The present is bleak and the prospects dim in the secluded mountain village of Avalonia. While nearly everyone tries to get over the mountains, the best chances fall on the Clade family — headed by burly, fearless Jaeger (Dennis Quaid) and presumably supported in a second generation by 15-year-old son Searcher (Jake Gyllenhaal). But while Jaeger shaves with piranhas (the movie’s biggest, and only, big laugh, Searcher might be an explorer in name only.
While on a dangerous mission, a clash of wills erupts between Jaeger’s single-minded drive to scale the mountains and Searcher’s suggestion to cut bait and cultivate a strangely electrified plant he has discovered. Jaeger presses on. Searcher stays behind. A quarter-century later, Jaeger remains missing and Searcher’s discovery — which he has dubbed Pando — powers all manner of Avalonian prosperity. Once a place everyone wanted to leave, it’s now a utopian idyll where Searcher farms Pando with his spouse, Meridian (Gabrielle Union), three-legged dog Legend and his own teenage son, Ethan (Jaboukie Young-White).
But a problem presents itself as Pando’s power begins to dwindle. Something is killing it at the center of its singular, unified root, and the Clade family will have to seek if out even if it means a journey to the center of the … whoops! That was a close one. No Jules Verne rights here! Whatever suspicions you might have about what else the Clades might find there will prove correct, and if you’re thinking about how this film’s plant name is two letters shy of Avatar’s setting, well … that’s the level of narrative inspiration here, filled as Strange World is with people jumping onto brightly colored flying creatures and its own sort of Hometree metaphor.

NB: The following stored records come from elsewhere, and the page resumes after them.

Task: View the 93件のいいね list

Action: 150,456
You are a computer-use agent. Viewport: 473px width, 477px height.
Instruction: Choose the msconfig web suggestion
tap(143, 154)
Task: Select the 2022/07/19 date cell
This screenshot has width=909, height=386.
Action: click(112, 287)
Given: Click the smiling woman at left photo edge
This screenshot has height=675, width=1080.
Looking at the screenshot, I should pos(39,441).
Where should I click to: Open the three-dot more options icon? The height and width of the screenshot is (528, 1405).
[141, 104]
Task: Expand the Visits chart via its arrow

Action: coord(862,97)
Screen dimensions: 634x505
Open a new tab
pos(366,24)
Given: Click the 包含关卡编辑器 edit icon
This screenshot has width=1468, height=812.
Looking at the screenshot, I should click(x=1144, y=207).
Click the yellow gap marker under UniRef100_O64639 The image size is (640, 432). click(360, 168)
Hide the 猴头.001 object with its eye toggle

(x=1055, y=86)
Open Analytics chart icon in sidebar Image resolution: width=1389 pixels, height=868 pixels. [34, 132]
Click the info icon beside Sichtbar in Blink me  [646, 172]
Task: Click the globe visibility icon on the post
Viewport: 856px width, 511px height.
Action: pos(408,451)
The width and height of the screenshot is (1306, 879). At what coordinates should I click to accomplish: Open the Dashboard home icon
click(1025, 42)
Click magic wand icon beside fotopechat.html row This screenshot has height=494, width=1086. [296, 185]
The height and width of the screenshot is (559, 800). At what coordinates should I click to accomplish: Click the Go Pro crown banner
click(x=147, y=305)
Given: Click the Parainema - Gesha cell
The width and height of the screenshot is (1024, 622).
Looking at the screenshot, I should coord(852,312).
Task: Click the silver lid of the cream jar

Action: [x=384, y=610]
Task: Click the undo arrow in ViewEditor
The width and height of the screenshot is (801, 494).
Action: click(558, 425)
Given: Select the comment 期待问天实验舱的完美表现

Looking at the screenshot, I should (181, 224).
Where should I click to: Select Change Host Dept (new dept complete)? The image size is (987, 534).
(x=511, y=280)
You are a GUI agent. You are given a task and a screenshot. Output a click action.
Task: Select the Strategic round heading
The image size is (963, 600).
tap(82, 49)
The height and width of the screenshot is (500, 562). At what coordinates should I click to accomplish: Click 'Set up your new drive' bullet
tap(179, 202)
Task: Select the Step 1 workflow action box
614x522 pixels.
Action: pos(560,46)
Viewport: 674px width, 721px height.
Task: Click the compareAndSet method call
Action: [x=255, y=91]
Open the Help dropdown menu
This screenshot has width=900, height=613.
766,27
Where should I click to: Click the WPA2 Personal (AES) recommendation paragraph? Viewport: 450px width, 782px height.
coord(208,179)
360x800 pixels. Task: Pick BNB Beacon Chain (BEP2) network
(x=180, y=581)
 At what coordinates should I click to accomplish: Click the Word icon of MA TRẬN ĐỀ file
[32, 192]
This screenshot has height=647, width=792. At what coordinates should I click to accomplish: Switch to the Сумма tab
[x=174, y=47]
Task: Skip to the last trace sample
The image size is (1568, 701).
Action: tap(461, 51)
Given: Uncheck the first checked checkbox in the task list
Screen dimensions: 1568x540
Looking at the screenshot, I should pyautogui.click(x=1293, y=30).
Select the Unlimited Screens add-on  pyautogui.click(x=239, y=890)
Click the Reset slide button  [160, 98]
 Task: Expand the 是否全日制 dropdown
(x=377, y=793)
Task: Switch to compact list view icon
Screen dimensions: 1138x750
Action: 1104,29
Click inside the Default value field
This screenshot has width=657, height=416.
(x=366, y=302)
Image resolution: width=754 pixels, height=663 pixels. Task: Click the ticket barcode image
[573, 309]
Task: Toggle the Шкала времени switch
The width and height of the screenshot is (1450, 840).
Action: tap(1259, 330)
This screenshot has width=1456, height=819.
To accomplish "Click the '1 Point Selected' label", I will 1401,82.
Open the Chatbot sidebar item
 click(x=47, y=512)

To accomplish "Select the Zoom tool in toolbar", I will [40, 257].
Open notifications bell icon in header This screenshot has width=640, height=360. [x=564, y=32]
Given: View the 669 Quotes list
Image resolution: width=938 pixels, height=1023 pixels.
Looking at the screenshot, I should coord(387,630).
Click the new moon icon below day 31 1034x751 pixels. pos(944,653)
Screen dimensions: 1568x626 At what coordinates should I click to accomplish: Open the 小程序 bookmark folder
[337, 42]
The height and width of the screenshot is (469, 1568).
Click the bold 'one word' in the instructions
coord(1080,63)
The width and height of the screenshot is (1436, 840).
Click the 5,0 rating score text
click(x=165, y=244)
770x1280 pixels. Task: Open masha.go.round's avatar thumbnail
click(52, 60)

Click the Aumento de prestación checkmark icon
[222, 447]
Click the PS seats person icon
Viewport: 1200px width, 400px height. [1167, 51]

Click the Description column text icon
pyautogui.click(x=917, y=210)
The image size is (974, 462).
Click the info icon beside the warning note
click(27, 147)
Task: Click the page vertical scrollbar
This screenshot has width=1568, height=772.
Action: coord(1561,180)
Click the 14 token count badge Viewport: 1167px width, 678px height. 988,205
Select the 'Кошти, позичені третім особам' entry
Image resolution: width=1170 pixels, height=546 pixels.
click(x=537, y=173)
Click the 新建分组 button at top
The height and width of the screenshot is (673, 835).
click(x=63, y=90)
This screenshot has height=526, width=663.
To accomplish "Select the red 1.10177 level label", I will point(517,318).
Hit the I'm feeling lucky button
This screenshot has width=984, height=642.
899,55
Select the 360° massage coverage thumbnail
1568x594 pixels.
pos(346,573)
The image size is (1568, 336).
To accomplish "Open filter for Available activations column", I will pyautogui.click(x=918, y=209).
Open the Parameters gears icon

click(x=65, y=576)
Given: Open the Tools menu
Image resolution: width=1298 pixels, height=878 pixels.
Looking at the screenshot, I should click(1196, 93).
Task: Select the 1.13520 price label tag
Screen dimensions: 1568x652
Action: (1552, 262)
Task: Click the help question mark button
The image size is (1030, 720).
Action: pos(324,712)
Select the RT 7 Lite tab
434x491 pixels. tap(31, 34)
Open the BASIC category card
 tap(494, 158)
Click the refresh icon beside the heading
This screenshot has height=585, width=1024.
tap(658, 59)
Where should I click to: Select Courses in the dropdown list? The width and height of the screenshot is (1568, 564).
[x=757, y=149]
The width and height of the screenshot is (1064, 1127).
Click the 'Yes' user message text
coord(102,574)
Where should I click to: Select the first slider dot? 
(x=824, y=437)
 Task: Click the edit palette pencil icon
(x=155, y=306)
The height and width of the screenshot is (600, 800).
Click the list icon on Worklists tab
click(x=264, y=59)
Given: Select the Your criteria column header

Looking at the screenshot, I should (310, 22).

When it’s not hurtling through plot points as if to accommodate pre-baked commercial breaks on Disney+’s eventual ad-supported plan, interstitial moments of still imagery intended to illustrate flashbacks are drawn with the sharp edges and thick features of derring-do pulp-paperback novels. Frankly, the whole movie could have stood to employ that style rather than the prototypical, uninspired character style most Disney films use for all humans all the time now.
Strange World is perhaps most noteworthy for the NBD manner with which it introduces Ethan’s same-sex preference. But as the film develops, Ethan’s orientation hews uncomfortably close to an analog of “otherness” Searcher sees in a son who challenges his values and interests. (When Ethan reveals his preference to one character who is otherwise a torching, tyrannical tornado of generally conservative convictions, the handwave response also feels disingenuous and, frankly, like a missed opportunity.)
None of the vocal performances exceed the perfunctory. Most depressingly, in a “subterranean labyrinth where everything’s alive and wants to eat you,” and where, ostensibly, anything goes as far as look and feel, the creature design constitutes mostly amorphous globs and thingamabobs. Many of them are squidgy and soft in ways that squeeze any stress from the adventure. It feels like less thought went into these designs than those drug commercials where gout or plaque psoriasis are embodied as animated, talking wisenheimers.
Frankly, the most surprising things about Strange World are its simultaneous echo of three separate live-action films with Dennis Quaid and, frankly, how low the bar has fallen for what passes muster from the one-time masters of the animated form.